I discovered early on in the dissertation process that I could only effectively write for about 3 hours a day, and that early in the morning, and so I made it a rule to start promptly at 8:30 a.m., write till 11:00 and then quit, before I became weary of the process and while my mind was still buzzing with the day’s thoughts. Then I could spend the rest of the day researching bib and doing the hours of legwork in the library that all good research requires, even in this time of computer access and powerful search engines. A full day was about six hours, and then I was free to noodle, enjoy my beautiful daughter, go for a bike ride, and still have time to cook for the weary Sandy back from school. Hey, who wouldn’t enjoy a six-hour worday? And, wouldn’t you know, nine months and 250 pages later, though still only half way through the proposed project, my advisors said, “Enough, that’s a creditable piece of work, let’s publish it and get you out the door!” I was the first one through the program by a year.


That was right in line with the second priceless bit of advice I got, this time courtesy of a television interview with the famous film director Stanley Kubrick, who said, “A feature length film is never really completed, it’s just finished.” Kubrick was talking about one of his most famous films, I’ve forgotten which, and he revealed that the crew had ultimately shot 42 miles of footage. Yep, you read that right, 42 miles. That’s about 80 hours of footage before editing. Imagine turning that into a three-hour feature. And yet Kubrick couldn’t shake the unsettling feeling that the work was incomplete, but the producers finally called a halt. And the final cut went on to garner several Academy Award nominations.

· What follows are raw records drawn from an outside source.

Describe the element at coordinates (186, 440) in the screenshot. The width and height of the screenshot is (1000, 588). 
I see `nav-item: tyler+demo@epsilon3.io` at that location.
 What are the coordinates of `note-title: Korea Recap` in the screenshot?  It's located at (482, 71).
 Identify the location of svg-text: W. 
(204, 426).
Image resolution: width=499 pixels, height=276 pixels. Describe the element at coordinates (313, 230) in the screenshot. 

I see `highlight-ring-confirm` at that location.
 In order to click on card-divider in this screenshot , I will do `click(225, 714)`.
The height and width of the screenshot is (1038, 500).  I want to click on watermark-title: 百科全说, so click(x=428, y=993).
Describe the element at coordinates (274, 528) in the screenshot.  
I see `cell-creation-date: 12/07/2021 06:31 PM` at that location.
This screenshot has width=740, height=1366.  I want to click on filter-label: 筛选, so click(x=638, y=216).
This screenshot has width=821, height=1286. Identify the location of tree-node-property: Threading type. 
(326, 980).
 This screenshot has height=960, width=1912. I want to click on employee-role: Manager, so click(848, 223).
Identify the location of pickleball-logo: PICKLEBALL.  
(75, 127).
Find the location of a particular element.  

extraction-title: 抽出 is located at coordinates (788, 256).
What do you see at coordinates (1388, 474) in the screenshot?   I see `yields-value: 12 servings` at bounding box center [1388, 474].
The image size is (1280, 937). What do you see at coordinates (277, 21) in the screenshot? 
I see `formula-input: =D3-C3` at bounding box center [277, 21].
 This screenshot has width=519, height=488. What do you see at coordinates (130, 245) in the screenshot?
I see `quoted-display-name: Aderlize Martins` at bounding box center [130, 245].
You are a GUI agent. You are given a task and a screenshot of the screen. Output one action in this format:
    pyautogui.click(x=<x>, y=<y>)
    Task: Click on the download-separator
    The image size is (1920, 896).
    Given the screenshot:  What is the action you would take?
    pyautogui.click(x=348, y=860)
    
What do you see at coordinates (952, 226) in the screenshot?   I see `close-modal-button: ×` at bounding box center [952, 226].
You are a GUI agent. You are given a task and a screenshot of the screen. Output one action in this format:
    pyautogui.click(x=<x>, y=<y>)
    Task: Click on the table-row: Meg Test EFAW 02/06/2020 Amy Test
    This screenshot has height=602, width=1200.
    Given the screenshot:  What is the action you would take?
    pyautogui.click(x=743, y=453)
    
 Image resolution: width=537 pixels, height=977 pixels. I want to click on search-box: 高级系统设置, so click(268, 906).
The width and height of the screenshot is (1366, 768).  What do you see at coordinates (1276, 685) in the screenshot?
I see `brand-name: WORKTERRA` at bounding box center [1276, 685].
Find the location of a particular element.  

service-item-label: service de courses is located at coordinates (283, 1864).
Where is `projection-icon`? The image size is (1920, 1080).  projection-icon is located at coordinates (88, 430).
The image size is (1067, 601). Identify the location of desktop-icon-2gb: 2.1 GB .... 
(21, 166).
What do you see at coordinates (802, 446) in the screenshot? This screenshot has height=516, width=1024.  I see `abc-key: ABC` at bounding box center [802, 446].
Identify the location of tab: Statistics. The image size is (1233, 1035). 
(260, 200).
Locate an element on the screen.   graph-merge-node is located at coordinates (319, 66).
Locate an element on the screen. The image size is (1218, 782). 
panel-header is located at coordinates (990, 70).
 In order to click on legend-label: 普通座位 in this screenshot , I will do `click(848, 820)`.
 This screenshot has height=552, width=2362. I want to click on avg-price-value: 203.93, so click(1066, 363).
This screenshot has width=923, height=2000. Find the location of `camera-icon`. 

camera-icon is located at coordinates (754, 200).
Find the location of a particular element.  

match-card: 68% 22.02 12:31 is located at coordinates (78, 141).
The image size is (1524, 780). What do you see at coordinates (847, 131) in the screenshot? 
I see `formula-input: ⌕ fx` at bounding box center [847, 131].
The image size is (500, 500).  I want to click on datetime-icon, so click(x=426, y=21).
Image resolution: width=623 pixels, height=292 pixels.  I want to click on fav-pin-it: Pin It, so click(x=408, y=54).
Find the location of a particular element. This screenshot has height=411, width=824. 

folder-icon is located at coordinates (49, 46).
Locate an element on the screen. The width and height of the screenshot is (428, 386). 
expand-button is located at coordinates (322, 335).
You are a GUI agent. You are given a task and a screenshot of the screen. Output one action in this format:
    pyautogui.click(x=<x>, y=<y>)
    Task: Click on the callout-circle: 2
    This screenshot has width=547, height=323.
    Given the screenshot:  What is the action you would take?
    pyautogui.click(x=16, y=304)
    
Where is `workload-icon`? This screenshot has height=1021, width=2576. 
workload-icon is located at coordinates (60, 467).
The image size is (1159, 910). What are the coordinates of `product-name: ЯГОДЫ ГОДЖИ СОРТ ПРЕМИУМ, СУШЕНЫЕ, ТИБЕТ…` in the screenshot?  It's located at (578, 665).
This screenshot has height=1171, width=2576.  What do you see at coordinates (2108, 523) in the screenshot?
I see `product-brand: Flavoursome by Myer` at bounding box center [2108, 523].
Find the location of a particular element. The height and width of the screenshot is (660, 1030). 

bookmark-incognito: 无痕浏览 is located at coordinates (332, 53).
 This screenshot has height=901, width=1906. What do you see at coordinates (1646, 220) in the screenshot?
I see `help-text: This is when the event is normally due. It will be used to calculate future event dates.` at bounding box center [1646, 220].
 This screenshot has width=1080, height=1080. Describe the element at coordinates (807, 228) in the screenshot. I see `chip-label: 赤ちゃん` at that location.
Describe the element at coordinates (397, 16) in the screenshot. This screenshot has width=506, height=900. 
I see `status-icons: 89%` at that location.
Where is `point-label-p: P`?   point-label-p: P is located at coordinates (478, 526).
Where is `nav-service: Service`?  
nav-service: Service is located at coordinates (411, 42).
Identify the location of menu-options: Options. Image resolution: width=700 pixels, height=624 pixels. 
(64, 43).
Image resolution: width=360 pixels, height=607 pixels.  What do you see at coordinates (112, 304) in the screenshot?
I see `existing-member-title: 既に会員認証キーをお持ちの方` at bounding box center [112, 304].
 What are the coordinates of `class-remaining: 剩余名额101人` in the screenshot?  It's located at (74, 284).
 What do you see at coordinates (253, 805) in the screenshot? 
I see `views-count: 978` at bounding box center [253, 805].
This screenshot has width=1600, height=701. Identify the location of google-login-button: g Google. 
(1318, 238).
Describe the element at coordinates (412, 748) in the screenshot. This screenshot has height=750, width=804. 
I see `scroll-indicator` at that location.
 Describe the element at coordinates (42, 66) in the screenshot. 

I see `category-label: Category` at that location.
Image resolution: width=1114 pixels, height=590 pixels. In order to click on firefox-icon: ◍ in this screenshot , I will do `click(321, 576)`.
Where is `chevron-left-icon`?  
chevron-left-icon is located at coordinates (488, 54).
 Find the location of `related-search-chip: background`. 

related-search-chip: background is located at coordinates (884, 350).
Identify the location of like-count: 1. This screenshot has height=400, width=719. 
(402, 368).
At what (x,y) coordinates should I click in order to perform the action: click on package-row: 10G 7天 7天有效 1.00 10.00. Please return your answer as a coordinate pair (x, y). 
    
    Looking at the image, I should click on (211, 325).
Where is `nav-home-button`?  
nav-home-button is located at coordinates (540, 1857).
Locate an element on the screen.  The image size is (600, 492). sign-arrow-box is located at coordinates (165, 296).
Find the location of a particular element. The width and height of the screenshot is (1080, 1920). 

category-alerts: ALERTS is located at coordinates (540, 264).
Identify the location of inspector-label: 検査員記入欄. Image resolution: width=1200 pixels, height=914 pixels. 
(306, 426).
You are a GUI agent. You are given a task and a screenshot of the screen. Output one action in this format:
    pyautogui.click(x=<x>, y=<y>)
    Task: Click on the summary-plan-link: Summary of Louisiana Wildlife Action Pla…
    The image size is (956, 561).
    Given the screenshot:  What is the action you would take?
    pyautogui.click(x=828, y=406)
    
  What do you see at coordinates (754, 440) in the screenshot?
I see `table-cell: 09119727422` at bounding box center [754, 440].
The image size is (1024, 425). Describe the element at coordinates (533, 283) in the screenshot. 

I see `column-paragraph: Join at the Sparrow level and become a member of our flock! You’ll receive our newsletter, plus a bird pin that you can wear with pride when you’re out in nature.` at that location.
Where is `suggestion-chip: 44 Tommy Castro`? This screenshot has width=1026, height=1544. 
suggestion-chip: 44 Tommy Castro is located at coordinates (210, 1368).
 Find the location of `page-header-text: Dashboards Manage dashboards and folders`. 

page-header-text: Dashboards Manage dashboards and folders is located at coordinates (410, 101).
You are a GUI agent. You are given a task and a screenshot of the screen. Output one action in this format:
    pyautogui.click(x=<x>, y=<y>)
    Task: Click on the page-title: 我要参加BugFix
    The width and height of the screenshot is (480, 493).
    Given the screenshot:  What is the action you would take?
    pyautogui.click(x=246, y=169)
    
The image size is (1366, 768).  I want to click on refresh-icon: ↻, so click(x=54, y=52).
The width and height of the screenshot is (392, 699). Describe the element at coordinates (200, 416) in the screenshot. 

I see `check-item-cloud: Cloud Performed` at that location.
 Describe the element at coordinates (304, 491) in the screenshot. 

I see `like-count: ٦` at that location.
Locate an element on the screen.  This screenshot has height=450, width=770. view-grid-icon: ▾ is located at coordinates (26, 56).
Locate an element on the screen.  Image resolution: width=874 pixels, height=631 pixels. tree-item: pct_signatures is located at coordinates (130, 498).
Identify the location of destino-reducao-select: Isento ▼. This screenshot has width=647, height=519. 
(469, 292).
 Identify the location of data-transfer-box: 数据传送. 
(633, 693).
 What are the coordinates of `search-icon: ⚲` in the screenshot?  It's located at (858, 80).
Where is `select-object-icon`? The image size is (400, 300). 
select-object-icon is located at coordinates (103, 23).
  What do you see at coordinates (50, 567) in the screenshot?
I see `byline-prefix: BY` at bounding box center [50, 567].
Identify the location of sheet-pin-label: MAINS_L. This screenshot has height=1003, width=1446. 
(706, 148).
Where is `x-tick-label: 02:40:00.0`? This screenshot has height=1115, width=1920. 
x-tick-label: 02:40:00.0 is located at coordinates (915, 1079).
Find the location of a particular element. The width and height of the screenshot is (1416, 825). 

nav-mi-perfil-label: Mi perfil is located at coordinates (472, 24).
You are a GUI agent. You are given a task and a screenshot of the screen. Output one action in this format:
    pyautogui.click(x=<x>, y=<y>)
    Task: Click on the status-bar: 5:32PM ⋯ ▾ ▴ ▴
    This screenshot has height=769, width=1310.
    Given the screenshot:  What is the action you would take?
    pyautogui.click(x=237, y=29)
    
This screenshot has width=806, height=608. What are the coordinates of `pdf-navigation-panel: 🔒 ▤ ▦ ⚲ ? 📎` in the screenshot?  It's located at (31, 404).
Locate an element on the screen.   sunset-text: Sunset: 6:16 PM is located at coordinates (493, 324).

It’s the same with a book, I fear. There is literally an unlimited amount of scholarship that impinges in one way or another on your topic. Scholarly leads spread out like a huge web in all directions, one strand leading to another, which in turn leads you off in a different direction, so that at times you wind up off in some scholarly cul-de-sac wondering how in the world you wound up in a place so far from home. The last book took no less than eight years from conception to birth, and no one knows better than I how inadequate it still is in so many ways. But we do the best we can and move on. My mentor at Chapel Hill used to say that if you can’t be brilliant, you can at least make a good list. The book on food was anything but brilliant, but I’m dead sure it is solid scholarship and will be useful to other minds that are brilliant. The current effort is now aborning for four years and I’ve pretty much called it on the research. Friends ask how close I am to finishing and I never quite know how to answer. Three of a projected seven chapters are written, two are thoroughly proofed and camera-ready, one unwritten is virgin territory for me and will be a challenge to write, and two are such familiar territory from the previous book that they’ll practically write themselves. So how ‘completed’ is that? Forty percent? Sixty? I’ll leave it to you to decide.


When I was in the intial stages of writing the previous opus and was asked by a student how long I anticipated the whole project taking, I gave him a figure which turned out to be wildly optimistic but which struck him as a virtual eternity. “Do you realize how old you’ll be in five years when you finish it?” he asked incredulously. To which I could only reply, “Yeah, and do you know how old I’ll be in five years if I don’t finish it? The same age!”


How long till I finish this one? More importantly, will I finish the darned thing before I shuffle off this mortal coil? Don’t know. But I’m gonna just keep plodding along and see what happens. And if there’s a more heavenly place on earth than Agropoli to do my plodding, I can’t imagine where it is.